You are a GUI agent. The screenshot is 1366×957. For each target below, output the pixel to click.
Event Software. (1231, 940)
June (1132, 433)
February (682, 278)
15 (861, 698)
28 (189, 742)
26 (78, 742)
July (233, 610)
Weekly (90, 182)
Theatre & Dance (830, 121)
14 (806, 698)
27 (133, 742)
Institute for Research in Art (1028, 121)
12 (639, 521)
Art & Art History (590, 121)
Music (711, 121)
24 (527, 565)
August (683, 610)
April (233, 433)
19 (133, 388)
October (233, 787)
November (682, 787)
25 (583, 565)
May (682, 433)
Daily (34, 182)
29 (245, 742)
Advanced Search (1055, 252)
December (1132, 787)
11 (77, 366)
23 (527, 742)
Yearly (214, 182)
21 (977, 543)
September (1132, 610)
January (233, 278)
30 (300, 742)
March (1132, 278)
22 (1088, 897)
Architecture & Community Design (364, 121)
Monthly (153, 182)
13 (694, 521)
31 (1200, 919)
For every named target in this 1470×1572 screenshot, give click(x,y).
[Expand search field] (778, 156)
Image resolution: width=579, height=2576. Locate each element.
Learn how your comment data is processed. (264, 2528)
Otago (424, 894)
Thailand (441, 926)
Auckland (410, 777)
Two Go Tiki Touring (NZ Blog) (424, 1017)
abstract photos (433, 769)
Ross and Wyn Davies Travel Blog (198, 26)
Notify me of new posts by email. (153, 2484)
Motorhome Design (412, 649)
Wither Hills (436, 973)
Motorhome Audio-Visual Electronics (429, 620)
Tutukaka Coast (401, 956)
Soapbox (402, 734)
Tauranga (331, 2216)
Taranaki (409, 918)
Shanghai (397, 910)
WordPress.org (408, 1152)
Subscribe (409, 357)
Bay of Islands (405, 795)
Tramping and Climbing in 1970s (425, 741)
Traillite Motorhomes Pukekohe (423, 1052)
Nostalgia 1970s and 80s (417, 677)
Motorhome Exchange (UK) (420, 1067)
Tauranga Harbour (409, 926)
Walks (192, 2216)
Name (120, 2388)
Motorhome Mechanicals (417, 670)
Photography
#####
:: How to complete this task ::
Only the lines from the beginning of the material above through the line with "Daily (34, 182)" are wanted; extract them exactly.

:: Task answer ::
You are a GUI agent. The screenshot is 1366×957. For each target below, output the pixel to click.
Event Software. (1231, 940)
June (1132, 433)
February (682, 278)
15 (861, 698)
28 (189, 742)
26 (78, 742)
July (233, 610)
Weekly (90, 182)
Theatre & Dance (830, 121)
14 (806, 698)
27 (133, 742)
Institute for Research in Art (1028, 121)
12 (639, 521)
Art & Art History (590, 121)
Music (711, 121)
24 (527, 565)
August (683, 610)
April (233, 433)
19 (133, 388)
October (233, 787)
November (682, 787)
25 (583, 565)
May (682, 433)
Daily (34, 182)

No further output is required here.